TASK INSTRUCTIONS: Rewrite all the items below, replacing "dropdown" with "drop-down" and leaving everything else unchanged.

★ ★ ★ ★

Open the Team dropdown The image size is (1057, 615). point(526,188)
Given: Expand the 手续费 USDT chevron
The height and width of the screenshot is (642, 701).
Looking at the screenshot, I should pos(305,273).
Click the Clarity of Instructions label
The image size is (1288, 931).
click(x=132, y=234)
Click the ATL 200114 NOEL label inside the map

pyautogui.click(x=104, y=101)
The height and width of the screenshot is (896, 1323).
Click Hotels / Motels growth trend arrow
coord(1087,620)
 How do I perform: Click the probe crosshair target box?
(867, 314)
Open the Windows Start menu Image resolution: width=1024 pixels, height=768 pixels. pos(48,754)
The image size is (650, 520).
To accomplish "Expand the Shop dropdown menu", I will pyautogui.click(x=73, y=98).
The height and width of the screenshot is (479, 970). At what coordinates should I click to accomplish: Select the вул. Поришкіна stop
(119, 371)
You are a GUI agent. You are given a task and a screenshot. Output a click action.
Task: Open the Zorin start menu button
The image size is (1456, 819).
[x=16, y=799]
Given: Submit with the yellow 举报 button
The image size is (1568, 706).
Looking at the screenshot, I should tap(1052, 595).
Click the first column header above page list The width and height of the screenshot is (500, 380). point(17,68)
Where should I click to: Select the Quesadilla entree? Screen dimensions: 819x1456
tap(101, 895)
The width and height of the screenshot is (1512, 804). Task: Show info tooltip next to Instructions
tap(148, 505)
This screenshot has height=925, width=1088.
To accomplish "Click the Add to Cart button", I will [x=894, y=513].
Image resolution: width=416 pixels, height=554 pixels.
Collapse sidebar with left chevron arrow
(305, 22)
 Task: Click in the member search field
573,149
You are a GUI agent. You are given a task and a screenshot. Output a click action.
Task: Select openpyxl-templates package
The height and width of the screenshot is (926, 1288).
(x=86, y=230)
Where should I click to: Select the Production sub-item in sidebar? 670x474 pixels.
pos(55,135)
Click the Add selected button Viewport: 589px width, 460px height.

★ ★ ★ ★

TASK RESPONSE:
Open the Team drop-down The image size is (1057, 615). point(526,188)
Given: Expand the 手续费 USDT chevron
The height and width of the screenshot is (642, 701).
Looking at the screenshot, I should pos(305,273).
Click the Clarity of Instructions label
The image size is (1288, 931).
click(x=132, y=234)
Click the ATL 200114 NOEL label inside the map

pyautogui.click(x=104, y=101)
The height and width of the screenshot is (896, 1323).
Click Hotels / Motels growth trend arrow
coord(1087,620)
 How do I perform: Click the probe crosshair target box?
(867, 314)
Open the Windows Start menu Image resolution: width=1024 pixels, height=768 pixels. pos(48,754)
The image size is (650, 520).
To accomplish "Expand the Shop drop-down menu", I will pyautogui.click(x=73, y=98).
The height and width of the screenshot is (479, 970). At what coordinates should I click to accomplish: Select the вул. Поришкіна stop
(119, 371)
You are a GUI agent. You are given a task and a screenshot. Output a click action.
Task: Open the Zorin start menu button
The image size is (1456, 819).
[x=16, y=799]
Given: Submit with the yellow 举报 button
The image size is (1568, 706).
Looking at the screenshot, I should tap(1052, 595).
Click the first column header above page list The width and height of the screenshot is (500, 380). point(17,68)
Where should I click to: Select the Quesadilla entree? Screen dimensions: 819x1456
tap(101, 895)
The width and height of the screenshot is (1512, 804). Task: Show info tooltip next to Instructions
tap(148, 505)
This screenshot has height=925, width=1088.
To accomplish "Click the Add to Cart button", I will [x=894, y=513].
Image resolution: width=416 pixels, height=554 pixels.
Collapse sidebar with left chevron arrow
(305, 22)
 Task: Click in the member search field
573,149
You are a GUI agent. You are given a task and a screenshot. Output a click action.
Task: Select openpyxl-templates package
The height and width of the screenshot is (926, 1288).
(x=86, y=230)
Where should I click to: Select the Production sub-item in sidebar? 670x474 pixels.
pos(55,135)
Click the Add selected button Viewport: 589px width, 460px height.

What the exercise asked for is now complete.